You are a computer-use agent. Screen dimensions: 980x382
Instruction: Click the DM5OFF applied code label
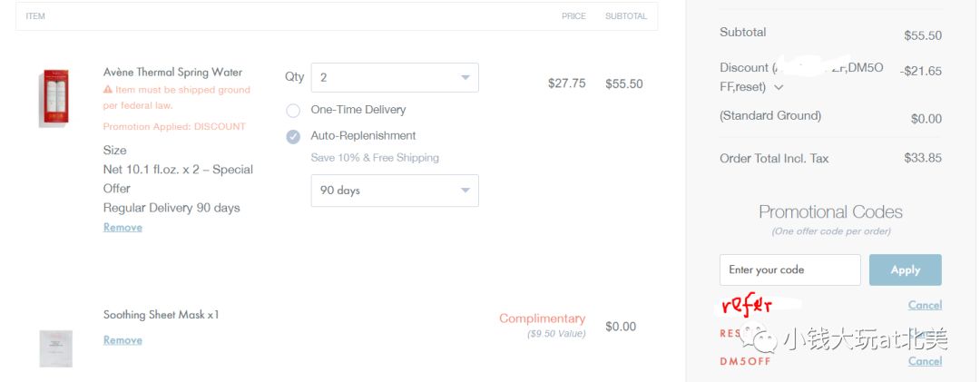(x=745, y=361)
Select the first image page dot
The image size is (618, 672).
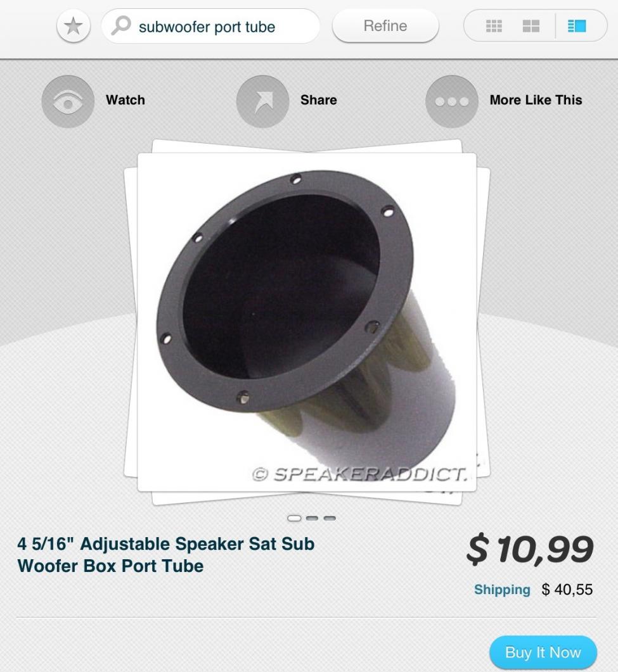294,518
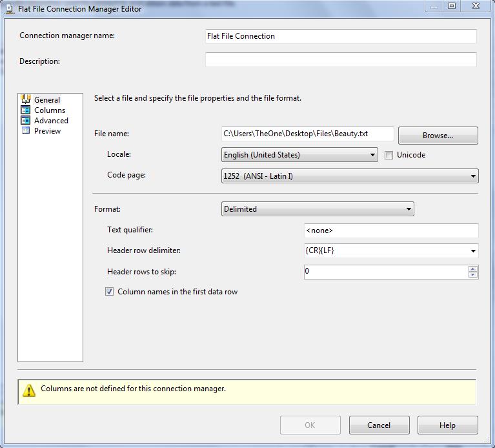Click the title bar window icon
This screenshot has height=448, width=495.
point(9,8)
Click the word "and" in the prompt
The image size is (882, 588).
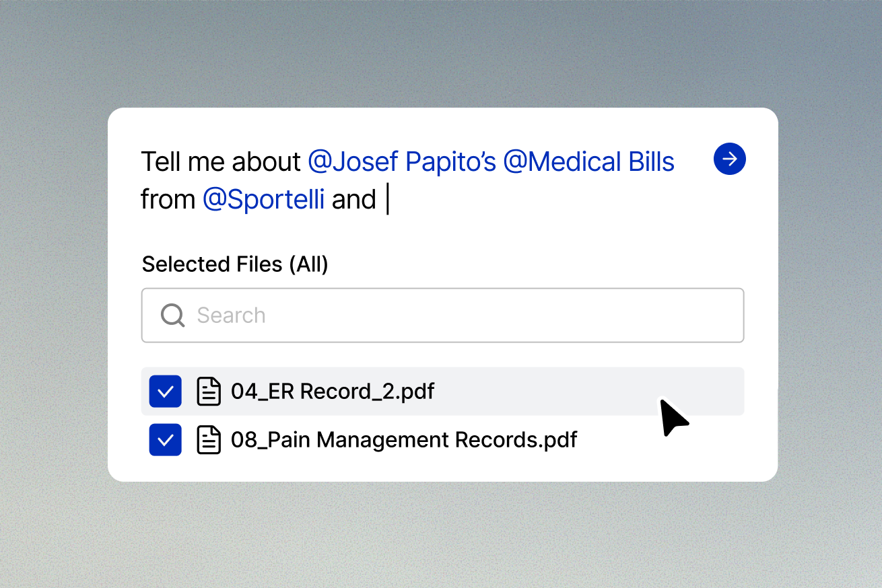[353, 200]
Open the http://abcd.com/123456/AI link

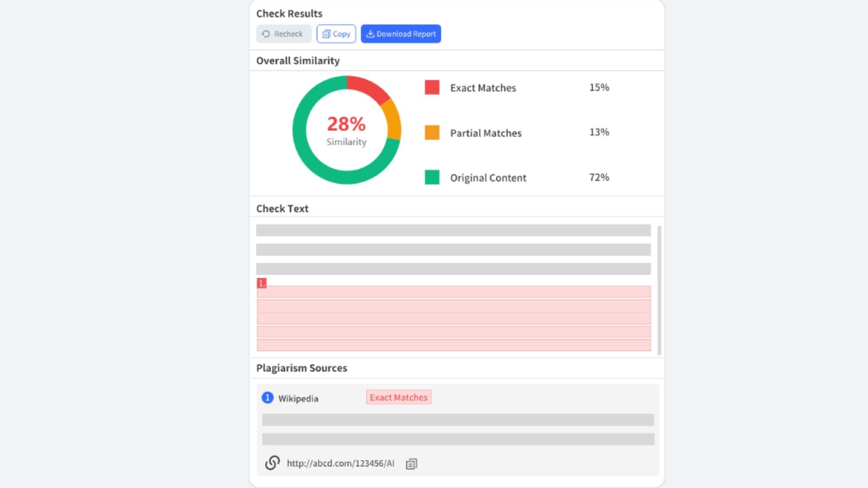pos(340,463)
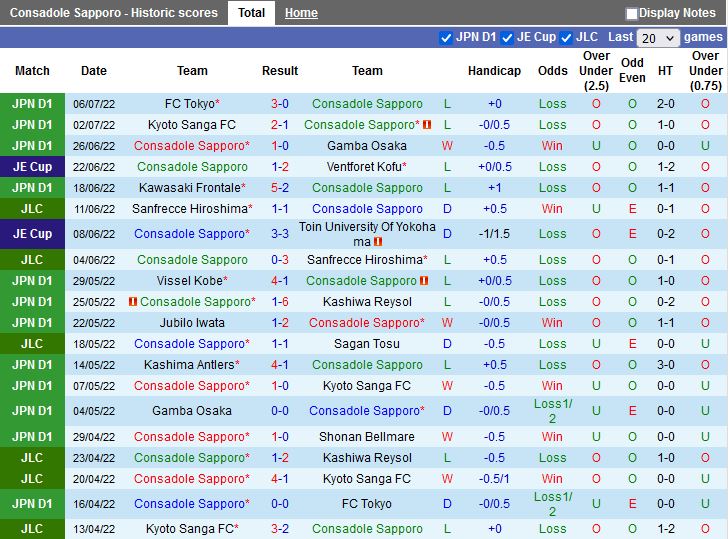
Task: Open the Jubilo Iwata team link
Action: pyautogui.click(x=192, y=323)
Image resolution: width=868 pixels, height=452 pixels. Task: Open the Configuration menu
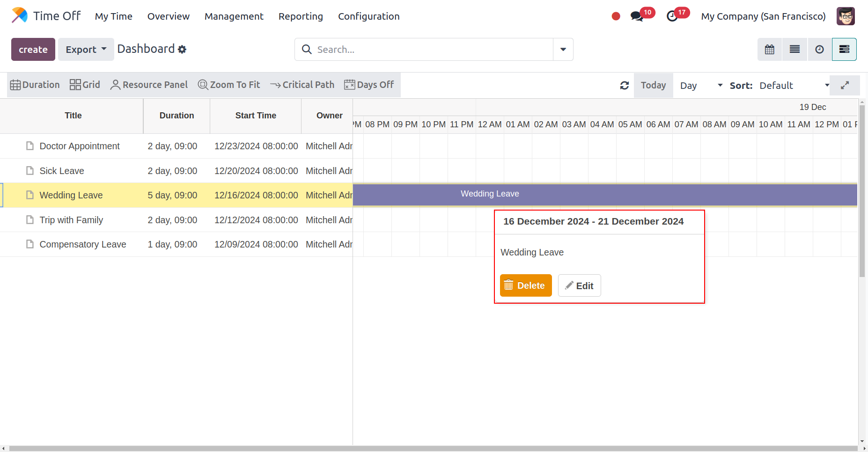pyautogui.click(x=368, y=16)
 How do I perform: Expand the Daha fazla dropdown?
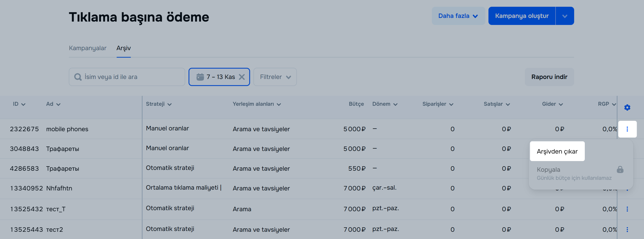(458, 16)
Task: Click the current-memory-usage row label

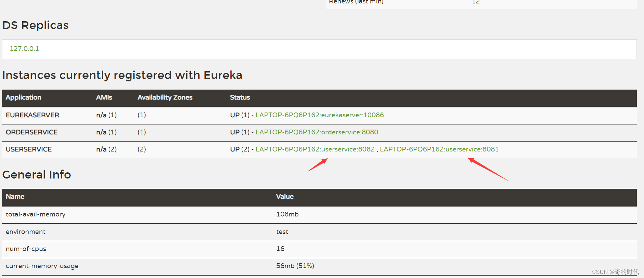Action: point(42,266)
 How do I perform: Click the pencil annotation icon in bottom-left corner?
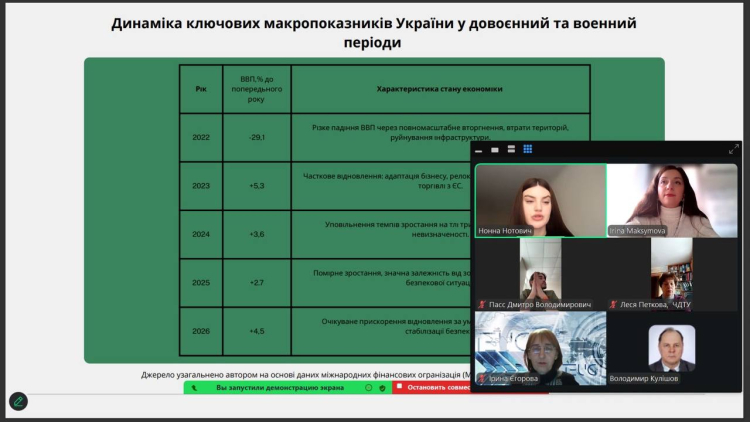click(18, 401)
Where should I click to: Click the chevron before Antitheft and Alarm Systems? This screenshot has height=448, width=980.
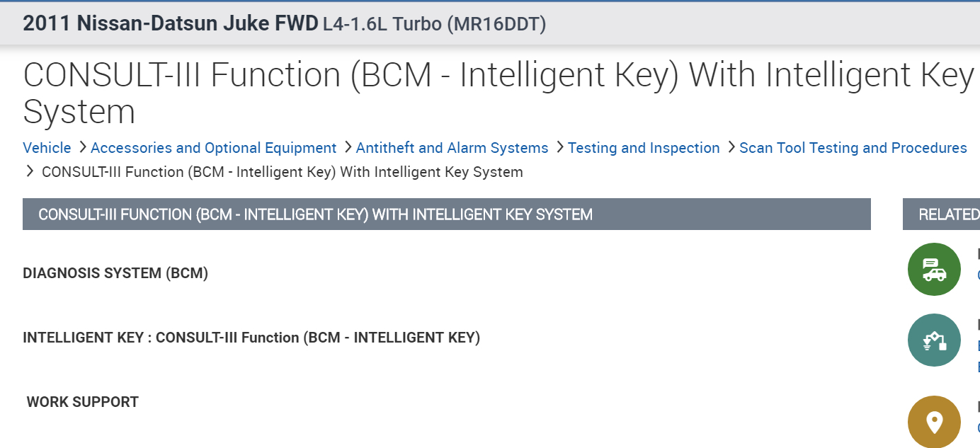pyautogui.click(x=348, y=147)
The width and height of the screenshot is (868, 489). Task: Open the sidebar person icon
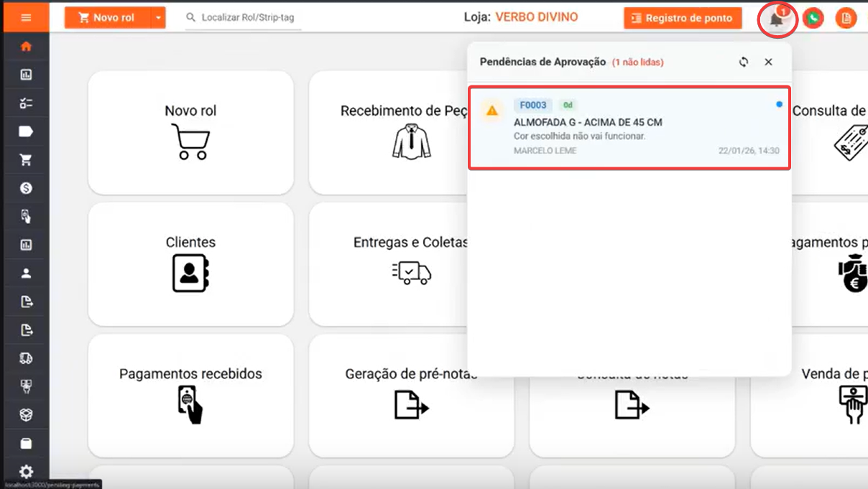[26, 273]
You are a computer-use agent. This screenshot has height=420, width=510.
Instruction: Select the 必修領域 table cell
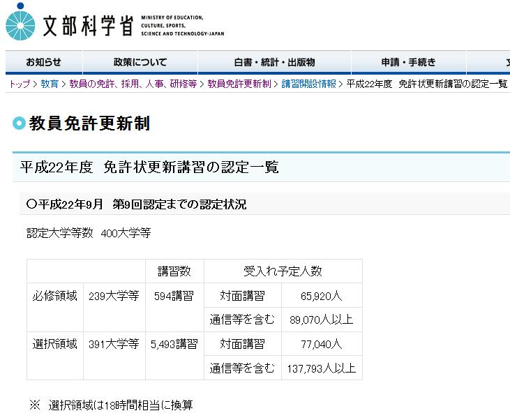pyautogui.click(x=55, y=295)
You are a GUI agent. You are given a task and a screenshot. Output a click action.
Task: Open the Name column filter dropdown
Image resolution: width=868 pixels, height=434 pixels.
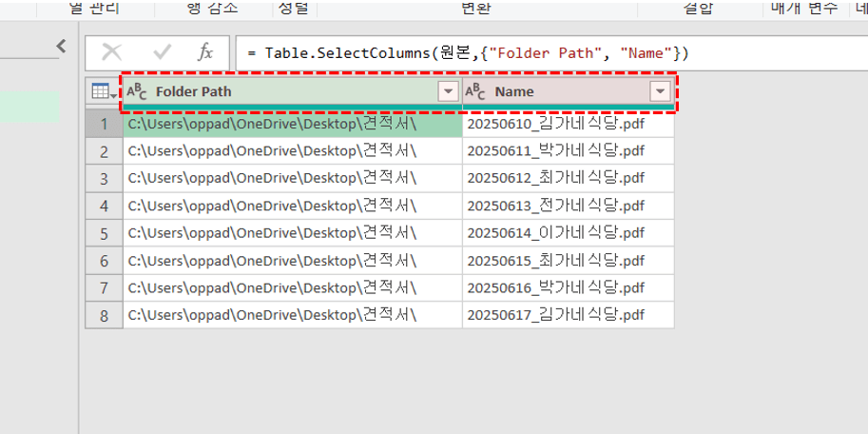(x=660, y=91)
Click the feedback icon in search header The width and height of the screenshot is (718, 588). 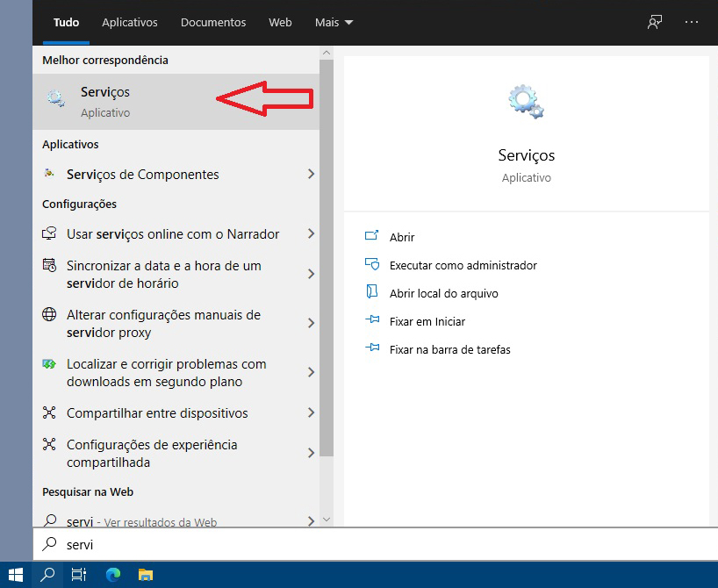pyautogui.click(x=655, y=22)
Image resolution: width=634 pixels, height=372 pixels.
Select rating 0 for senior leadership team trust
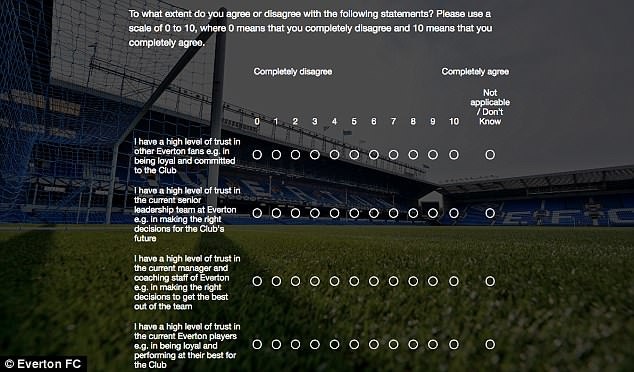tap(257, 213)
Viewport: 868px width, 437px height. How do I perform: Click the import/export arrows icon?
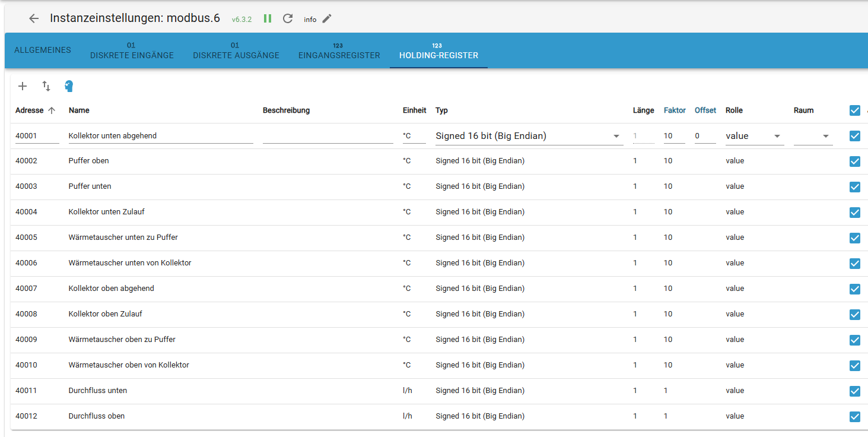pos(46,86)
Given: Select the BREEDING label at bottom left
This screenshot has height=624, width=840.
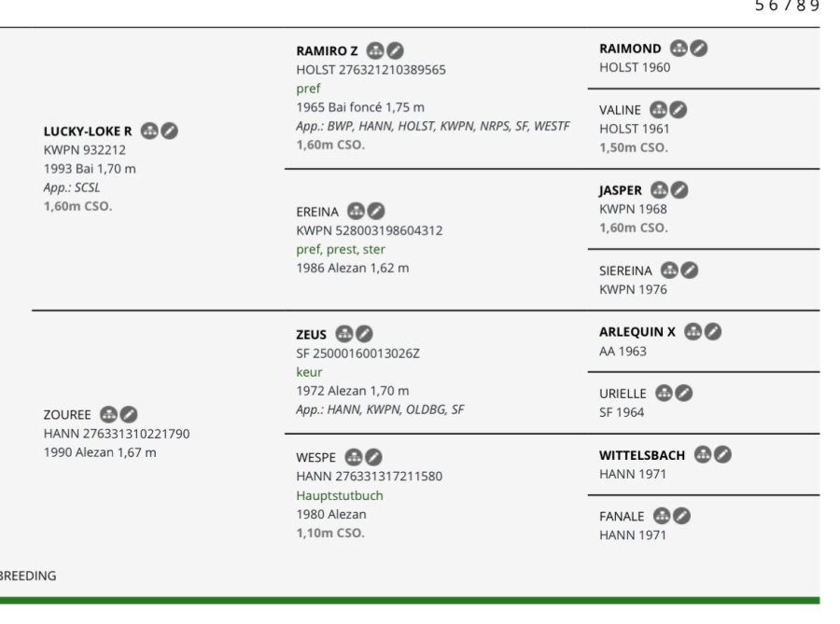Looking at the screenshot, I should point(28,575).
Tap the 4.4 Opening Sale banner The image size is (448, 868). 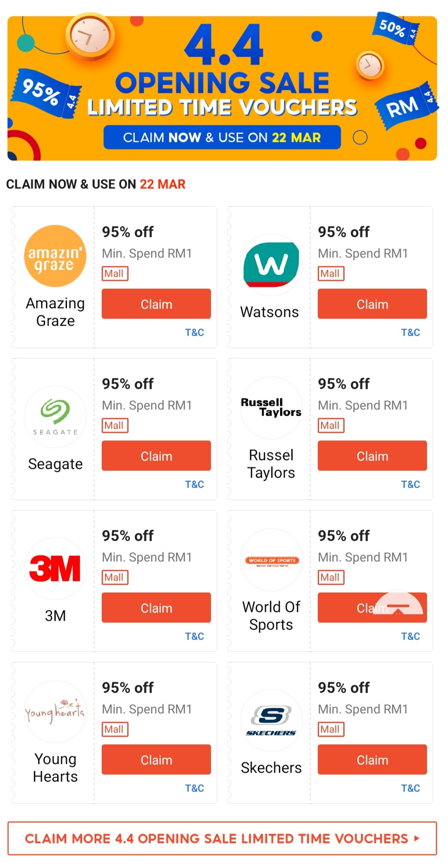pyautogui.click(x=222, y=88)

========================

Nothing except the lines from the one containing "The width and height of the screenshot is (868, 489)." through the one containing "Task: Open the Name column filter dropdown" should appear in the answer, exactly as above and without pictures.

- [Task response]:
The width and height of the screenshot is (868, 489). Task: Open the sidebar person icon
[26, 273]
You are a computer-use agent. This screenshot has height=420, width=510.
Instruction: Select the 必修領域 table cell
pyautogui.click(x=55, y=295)
You are a GUI agent. You are given a task and a screenshot. Output a click action.
Task: Open the Name column filter dropdown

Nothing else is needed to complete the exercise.